Information shown section start
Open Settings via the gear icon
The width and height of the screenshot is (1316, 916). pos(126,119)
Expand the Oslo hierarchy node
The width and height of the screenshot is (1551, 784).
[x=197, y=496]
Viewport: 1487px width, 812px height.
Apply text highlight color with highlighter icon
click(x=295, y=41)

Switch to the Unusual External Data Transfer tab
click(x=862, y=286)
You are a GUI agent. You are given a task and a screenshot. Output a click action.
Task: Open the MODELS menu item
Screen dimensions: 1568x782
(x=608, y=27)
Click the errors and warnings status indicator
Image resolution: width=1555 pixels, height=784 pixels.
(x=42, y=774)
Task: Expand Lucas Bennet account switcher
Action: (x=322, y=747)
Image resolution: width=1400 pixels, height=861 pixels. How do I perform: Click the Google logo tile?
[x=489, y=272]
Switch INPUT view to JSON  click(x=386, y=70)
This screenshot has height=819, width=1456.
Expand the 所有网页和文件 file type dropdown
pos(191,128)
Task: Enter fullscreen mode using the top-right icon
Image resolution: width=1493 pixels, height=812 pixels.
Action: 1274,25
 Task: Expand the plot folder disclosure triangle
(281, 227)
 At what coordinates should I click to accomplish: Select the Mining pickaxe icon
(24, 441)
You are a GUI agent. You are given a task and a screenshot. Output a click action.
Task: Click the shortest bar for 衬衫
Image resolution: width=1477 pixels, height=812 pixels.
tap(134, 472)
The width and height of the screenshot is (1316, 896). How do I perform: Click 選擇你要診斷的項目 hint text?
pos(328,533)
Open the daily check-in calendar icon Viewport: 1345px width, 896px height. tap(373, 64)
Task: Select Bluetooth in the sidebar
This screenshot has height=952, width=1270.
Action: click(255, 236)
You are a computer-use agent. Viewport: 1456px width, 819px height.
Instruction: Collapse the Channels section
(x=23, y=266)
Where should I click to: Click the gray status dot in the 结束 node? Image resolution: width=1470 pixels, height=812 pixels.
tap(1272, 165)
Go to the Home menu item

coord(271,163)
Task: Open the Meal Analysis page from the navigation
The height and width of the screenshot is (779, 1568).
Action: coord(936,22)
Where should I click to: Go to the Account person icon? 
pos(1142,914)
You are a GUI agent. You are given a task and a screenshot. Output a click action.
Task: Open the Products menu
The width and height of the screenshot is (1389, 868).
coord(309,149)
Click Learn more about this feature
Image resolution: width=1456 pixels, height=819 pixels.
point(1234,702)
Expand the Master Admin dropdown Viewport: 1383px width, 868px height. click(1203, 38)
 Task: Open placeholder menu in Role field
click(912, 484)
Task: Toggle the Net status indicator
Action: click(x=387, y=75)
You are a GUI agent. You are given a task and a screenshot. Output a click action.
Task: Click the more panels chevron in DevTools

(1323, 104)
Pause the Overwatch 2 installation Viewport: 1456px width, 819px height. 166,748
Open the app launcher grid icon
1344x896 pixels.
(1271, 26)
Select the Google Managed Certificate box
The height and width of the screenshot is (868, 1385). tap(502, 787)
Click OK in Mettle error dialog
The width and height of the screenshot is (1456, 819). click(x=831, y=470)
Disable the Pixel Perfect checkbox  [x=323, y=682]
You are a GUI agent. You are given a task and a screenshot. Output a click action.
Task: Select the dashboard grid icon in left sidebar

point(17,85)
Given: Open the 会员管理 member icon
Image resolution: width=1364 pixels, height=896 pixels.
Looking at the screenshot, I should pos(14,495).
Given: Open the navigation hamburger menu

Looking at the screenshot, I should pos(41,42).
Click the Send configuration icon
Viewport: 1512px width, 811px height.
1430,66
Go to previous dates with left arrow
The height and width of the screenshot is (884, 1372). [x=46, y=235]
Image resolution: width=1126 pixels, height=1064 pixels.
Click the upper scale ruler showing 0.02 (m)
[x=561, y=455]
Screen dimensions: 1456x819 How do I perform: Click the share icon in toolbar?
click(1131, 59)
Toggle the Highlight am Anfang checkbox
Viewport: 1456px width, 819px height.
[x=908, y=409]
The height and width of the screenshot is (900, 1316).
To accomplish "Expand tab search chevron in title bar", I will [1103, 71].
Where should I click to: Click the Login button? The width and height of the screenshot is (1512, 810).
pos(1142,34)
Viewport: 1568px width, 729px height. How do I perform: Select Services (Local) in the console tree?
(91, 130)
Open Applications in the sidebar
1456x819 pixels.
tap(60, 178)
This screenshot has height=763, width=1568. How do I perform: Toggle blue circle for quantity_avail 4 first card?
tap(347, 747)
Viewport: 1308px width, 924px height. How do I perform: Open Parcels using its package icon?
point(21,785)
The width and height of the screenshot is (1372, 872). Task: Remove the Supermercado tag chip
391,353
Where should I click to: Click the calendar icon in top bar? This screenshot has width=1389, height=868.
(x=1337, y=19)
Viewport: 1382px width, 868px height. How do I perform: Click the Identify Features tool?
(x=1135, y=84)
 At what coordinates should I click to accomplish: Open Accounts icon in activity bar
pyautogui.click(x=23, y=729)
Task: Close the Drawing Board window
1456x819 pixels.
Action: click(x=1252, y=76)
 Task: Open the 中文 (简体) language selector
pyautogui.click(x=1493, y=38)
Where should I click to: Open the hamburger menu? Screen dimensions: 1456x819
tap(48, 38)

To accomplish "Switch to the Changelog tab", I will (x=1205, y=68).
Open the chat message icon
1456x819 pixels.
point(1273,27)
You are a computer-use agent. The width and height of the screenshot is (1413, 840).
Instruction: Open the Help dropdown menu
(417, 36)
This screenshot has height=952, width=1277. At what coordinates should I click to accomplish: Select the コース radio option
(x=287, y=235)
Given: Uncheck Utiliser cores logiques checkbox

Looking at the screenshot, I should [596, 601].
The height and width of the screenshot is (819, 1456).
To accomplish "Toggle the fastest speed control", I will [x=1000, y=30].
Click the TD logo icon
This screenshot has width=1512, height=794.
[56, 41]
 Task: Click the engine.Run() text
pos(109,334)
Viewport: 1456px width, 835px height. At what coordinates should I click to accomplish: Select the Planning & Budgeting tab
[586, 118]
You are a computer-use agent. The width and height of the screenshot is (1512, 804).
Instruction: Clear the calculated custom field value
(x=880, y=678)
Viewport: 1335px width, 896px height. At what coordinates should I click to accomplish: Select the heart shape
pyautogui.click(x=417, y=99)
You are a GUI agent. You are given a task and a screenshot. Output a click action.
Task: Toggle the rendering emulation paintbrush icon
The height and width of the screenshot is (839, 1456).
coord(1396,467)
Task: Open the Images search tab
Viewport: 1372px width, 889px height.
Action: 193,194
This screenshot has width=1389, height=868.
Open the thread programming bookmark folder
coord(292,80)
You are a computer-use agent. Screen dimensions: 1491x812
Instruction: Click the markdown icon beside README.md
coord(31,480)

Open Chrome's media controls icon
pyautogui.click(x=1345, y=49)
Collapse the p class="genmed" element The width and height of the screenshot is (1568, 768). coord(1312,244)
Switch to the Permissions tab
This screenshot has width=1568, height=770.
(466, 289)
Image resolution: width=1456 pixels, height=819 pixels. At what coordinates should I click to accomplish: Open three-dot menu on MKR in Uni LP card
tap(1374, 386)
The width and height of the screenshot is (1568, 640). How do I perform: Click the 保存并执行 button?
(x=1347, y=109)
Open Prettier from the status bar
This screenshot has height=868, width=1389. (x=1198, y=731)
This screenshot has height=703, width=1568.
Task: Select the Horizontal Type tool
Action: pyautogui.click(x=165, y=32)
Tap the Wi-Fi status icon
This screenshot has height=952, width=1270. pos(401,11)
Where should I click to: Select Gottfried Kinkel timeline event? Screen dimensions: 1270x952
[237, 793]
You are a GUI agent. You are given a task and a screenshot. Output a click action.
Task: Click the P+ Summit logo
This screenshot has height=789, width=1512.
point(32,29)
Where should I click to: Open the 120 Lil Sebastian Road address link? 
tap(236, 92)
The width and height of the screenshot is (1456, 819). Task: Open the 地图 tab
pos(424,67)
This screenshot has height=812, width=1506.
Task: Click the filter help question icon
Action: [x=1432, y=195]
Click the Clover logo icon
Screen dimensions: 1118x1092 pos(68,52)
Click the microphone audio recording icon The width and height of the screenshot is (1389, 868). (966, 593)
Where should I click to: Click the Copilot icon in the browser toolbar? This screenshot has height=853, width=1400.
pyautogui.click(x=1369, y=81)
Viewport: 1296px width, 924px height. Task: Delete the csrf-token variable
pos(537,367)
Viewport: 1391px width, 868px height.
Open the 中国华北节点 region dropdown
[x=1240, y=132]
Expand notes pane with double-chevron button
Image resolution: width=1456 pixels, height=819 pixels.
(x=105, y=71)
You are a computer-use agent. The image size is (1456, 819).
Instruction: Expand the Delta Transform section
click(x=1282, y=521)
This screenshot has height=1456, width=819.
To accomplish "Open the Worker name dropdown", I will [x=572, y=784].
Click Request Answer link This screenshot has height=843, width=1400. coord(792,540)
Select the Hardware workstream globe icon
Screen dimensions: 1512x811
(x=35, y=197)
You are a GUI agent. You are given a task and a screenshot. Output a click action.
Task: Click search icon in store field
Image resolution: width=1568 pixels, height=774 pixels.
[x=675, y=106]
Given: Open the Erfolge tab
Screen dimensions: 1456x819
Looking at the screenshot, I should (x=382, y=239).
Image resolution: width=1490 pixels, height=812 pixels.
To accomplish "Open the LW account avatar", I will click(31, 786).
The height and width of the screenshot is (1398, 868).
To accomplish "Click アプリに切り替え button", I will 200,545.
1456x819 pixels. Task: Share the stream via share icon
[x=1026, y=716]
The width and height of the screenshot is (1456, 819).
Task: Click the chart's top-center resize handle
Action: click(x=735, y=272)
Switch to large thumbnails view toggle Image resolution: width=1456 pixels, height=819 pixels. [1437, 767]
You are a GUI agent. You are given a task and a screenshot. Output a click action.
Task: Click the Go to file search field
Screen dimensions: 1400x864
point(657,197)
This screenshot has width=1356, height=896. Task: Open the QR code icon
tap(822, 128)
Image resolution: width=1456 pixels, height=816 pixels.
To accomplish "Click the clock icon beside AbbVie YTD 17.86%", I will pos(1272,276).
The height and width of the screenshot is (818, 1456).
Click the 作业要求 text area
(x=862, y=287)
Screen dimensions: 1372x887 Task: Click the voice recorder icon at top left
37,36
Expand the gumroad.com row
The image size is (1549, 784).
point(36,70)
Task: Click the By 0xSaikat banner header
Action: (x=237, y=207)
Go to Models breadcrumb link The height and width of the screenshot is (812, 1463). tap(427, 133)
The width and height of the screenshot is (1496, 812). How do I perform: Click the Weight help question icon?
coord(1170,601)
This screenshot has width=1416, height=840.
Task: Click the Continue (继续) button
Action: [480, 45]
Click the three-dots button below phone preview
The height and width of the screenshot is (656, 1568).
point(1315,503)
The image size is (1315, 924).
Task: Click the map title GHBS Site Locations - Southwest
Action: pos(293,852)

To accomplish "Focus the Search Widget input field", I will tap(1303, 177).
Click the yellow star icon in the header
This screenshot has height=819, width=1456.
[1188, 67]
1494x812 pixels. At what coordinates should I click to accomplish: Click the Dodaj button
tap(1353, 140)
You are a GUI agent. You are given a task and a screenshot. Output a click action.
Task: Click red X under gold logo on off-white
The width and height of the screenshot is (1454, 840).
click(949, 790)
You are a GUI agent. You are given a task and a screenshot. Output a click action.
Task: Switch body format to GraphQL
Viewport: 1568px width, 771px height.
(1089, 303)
Information shown section end
**Problem details**
If the string "computer" appears in a line of the entries, report the line.

**Expected answer**
You are a computer-use agent. Viewport: 1456px width, 819px height.
You are a computer-use agent. The width and height of the screenshot is (1413, 840).
You are a computer-use agent. The width and height of the screenshot is (1512, 804).
You are a computer-use agent. Screen dimensions: 1491x812
You are a computer-use agent. The image size is (1456, 819).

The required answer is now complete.